Credits
Produced with contribution from the Ministry of Heritage and Cultural Activity and Entertainment Department of the local Tourist Board in Maiori for great events in the region of Campania
Premiere : Maiori-15 September 20 06 Rearranged for Madrid en Danza 2010 new version arranged for Prisma festival de Danza contemporanea, Panama 2014
direction and choreography Mauro Astolfi
dancers Maria Cossu, Mario Laterza, Giuliana Mele, Claudia Mezzolla, Giovanni La Rocca, Serena Zaccagnini, Violeta Wulff Mena, Fabio Cavallo, Giacomo Todeschi
music Aleksandar Sasha Karlic, Carl Orff, A. Vivaldi (from Dixit dominus)
lighting design Marco Policastro
stage design Stefano Mazzola
costumes Sandro Ferrone- Roma, Halfon- Roma
Duration 60’
video
Direction’s notes
One of the most successful production of Spellbound Contemporary Ballet, Carmina Burana was performed more than 100 times , also in Austria , Thailand and Spain .

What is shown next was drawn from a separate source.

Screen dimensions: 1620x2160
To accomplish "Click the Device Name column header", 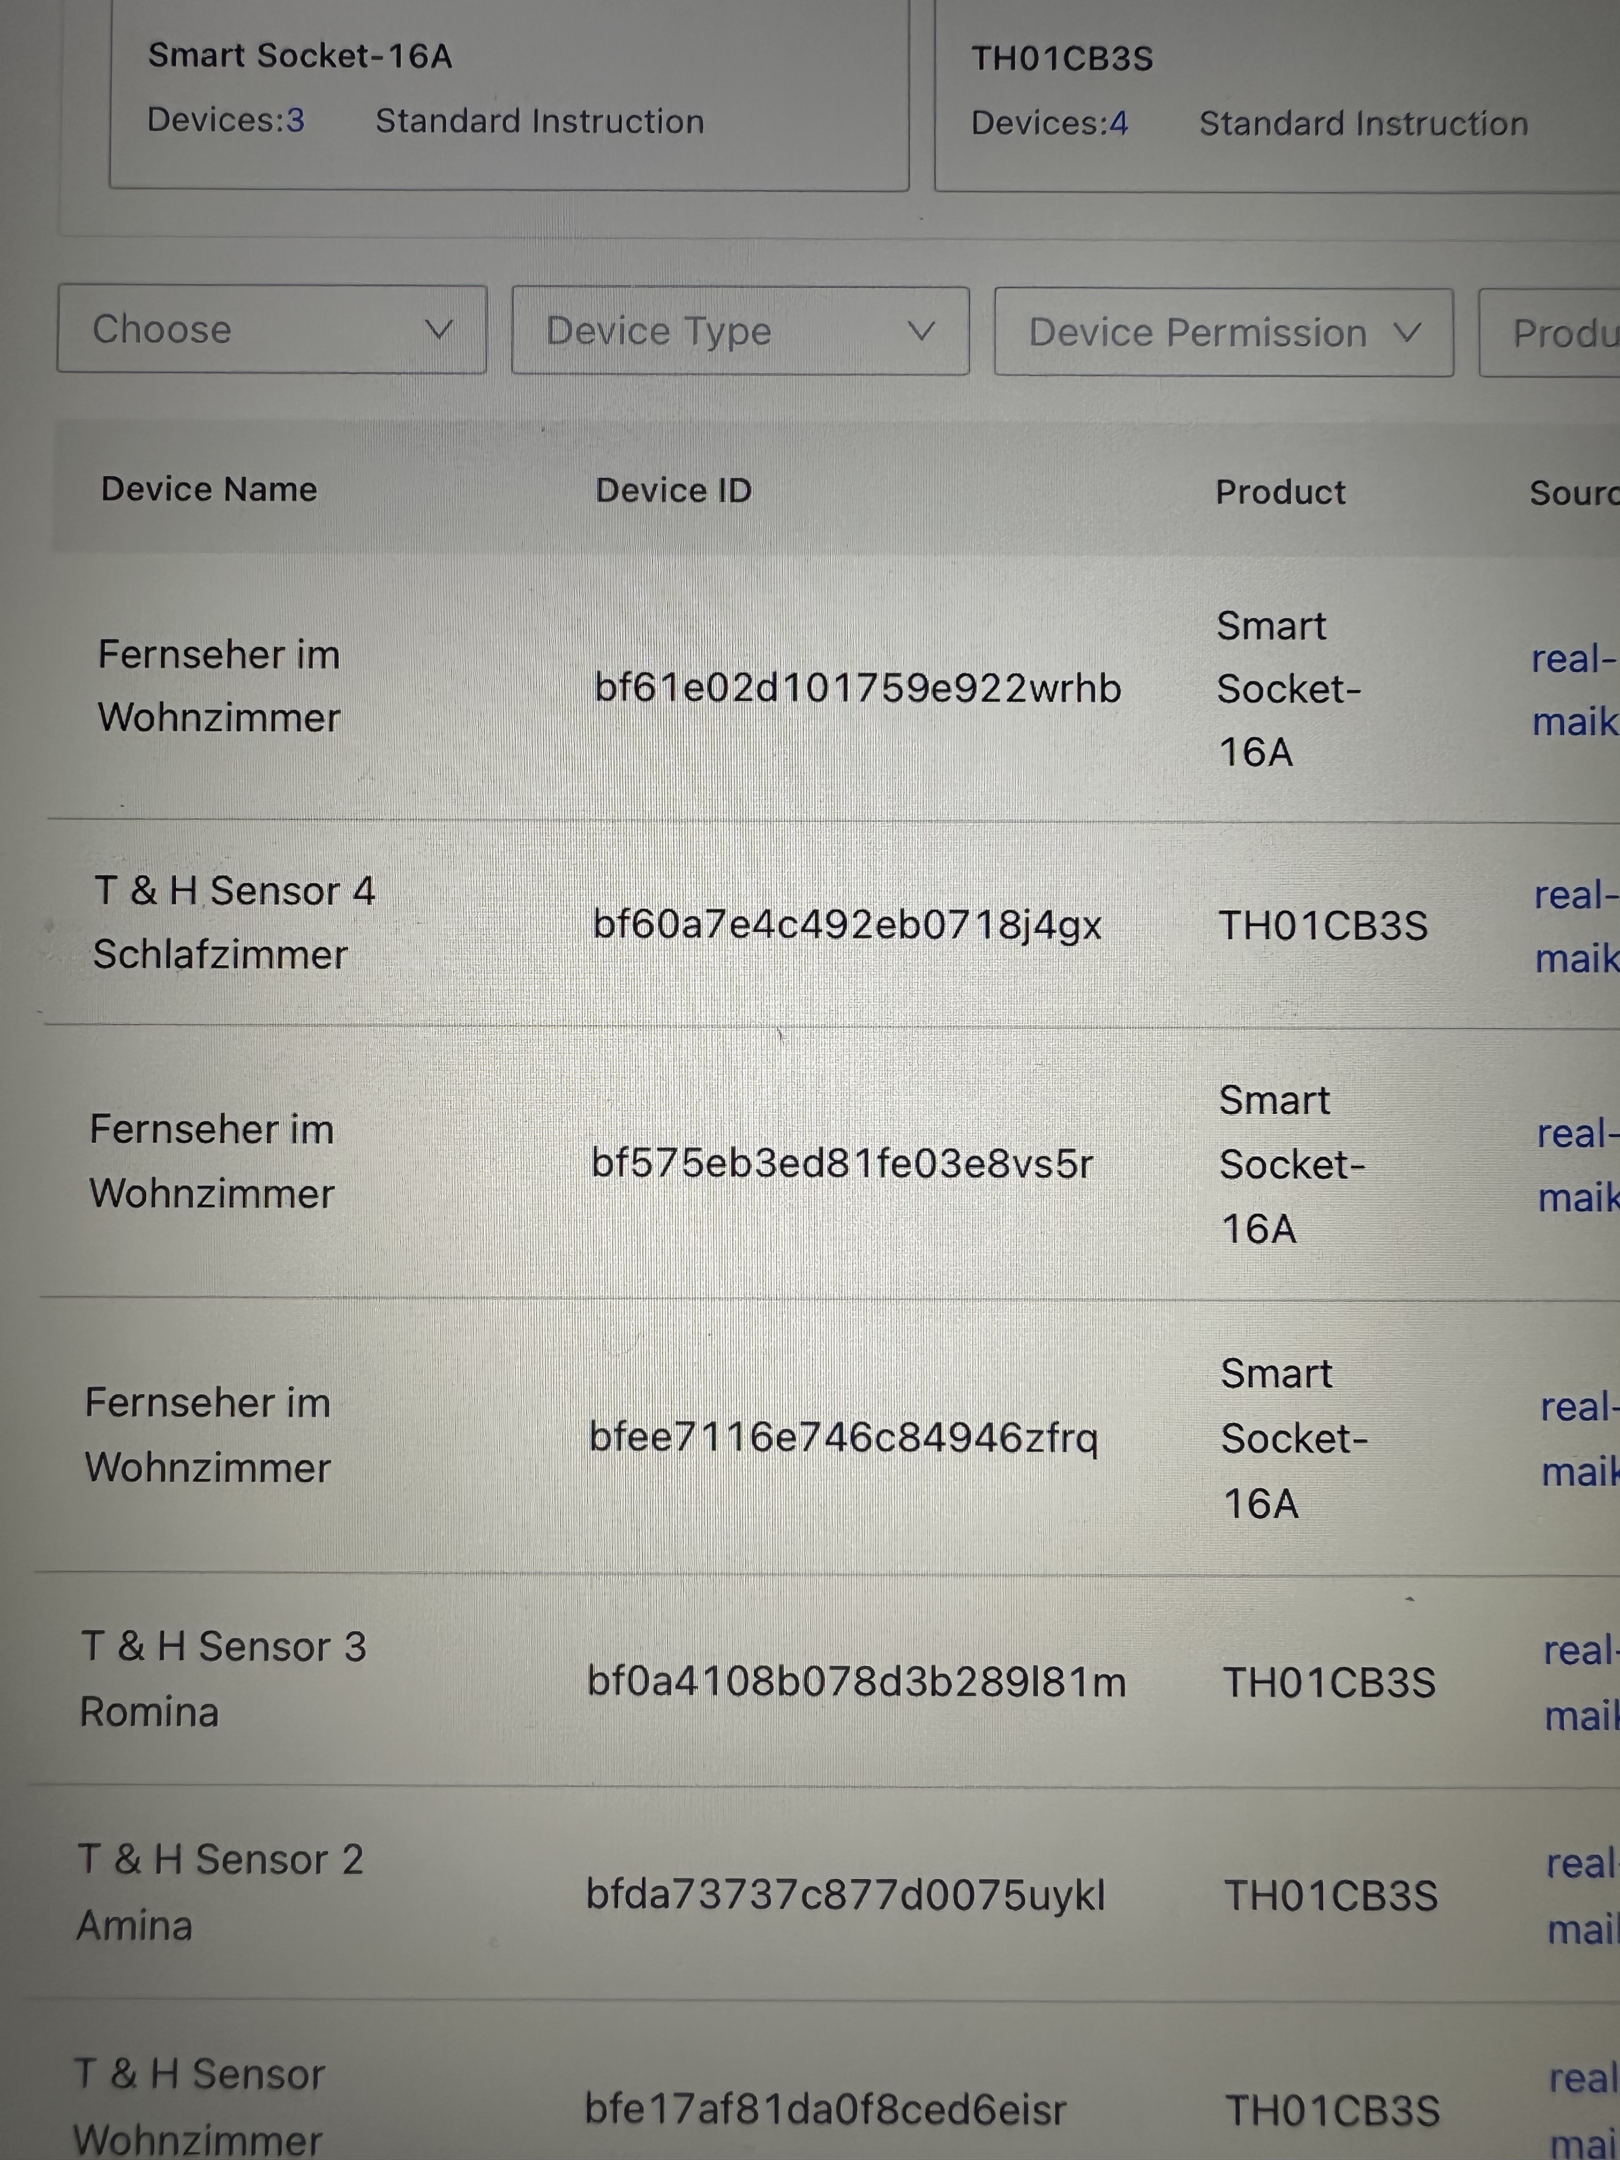I will 209,489.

The Carmina burana manuscripts were found, many (more than three hundred essays of various types) in a volume in the Benedictine abbey from which they take their name. They trace back to the 13th century, when it was common, travelling in Germany and Saxony, to run into the goliards (hence the traditional Italian name given to university students, have little or nothing to do with their medieval namesakes) or more correctly vagrant clerics; scholars studying traditional Greek and Latin poetry, poets of wine, women, travelling and gaming. Impudent, subversive burlesque poetry: they spoke of daily adventures and joyfully discoursed upon the functions while never looking beyond. Forget the silent language of ratio, forget decorum, they even dared to mock the divine with so- called ‘kontrafakurten’ i.e. a disguise of religious hymns and secular songs as a parody of gospel, of confessions and litany. Eros, then becomes Thantos, and thus homo faber becomes homo ludens. “Venus me telo vulneravit / aureo, quod cor penetravit”…
“Venus struck me with a golden arrow which pierced my heart”: the body (unlike that of the damned in ‘Last Judgement’ or a medieval painting which does not know the flourishing of resurrection, only release and lust, as in the verses of Ovid, Marziale and Catullo). From this curious mix of courtly elegance and scurrilous plebean, Mauro Astolfi draws, or rather, freely relies, without any intended philology – upon a choreography that plays between ‘depth’ and ‘excessiveness’ (as an artist to whom ‘average’ rhythm means little or nothing) and employs space almost simply so as to challenge its limits and which is divided into three movements which beat out a liberating crescendo. We pass from a brutal act of aggression (rape?) under the leaden vault of beating rain to a part which is by turns irreverent and grotesque in its allusions to the Giullarate, then finally to a culmination of the incendium cupiditatum, the unleashing of the passions which unfolds within the tavern (and here, as oft was intended in antiquity, we should read “brothel”) a place where the baser instincts may be indulged for a handful of silver… There are two key symbols of this ballet, fallen among an atmosphere which is disquietingly metaphysical: an imposing closet (seen, one would say, from the viewpoint of infancy, which only heightens the mystery) and a table. The former (in which the dancers’ bodies are returned to almost as so many threadbare clothes) represents memories, secrets, “skeletons” hypocritically veiled and hidden away; the latter, a sacrificial altar from the land of Voluptas, laden with bodies almost like tempting foods (Gluttony and Lust being cardinal sins born of the same loins)…
‘Carmina burana’, then, as a reckless cry of dissent, confronts “sin” without excessive fear and takes on taboos with the expressed desire to breach them, consciously defying censorship and anathemas, playing cards with the daily game against death. It revitalises the Chaos of Pan through the harmony of Orpheus; accepting reality without spiritualizing it and perhaps even crosses over to “triviality” and the “obscene”… There are no future rewards awaiting, but we are constrained to live in the present, always aware of a divinity of pagan times which promises no punishments or prizes other than those of immediate contingency. It shouts out that there are no gods, but many demons who might possess and invade us, such as Eros, whom according to Plato, is “a great demon” and, as all demons must be, is “somewhere between a god and a mortal”.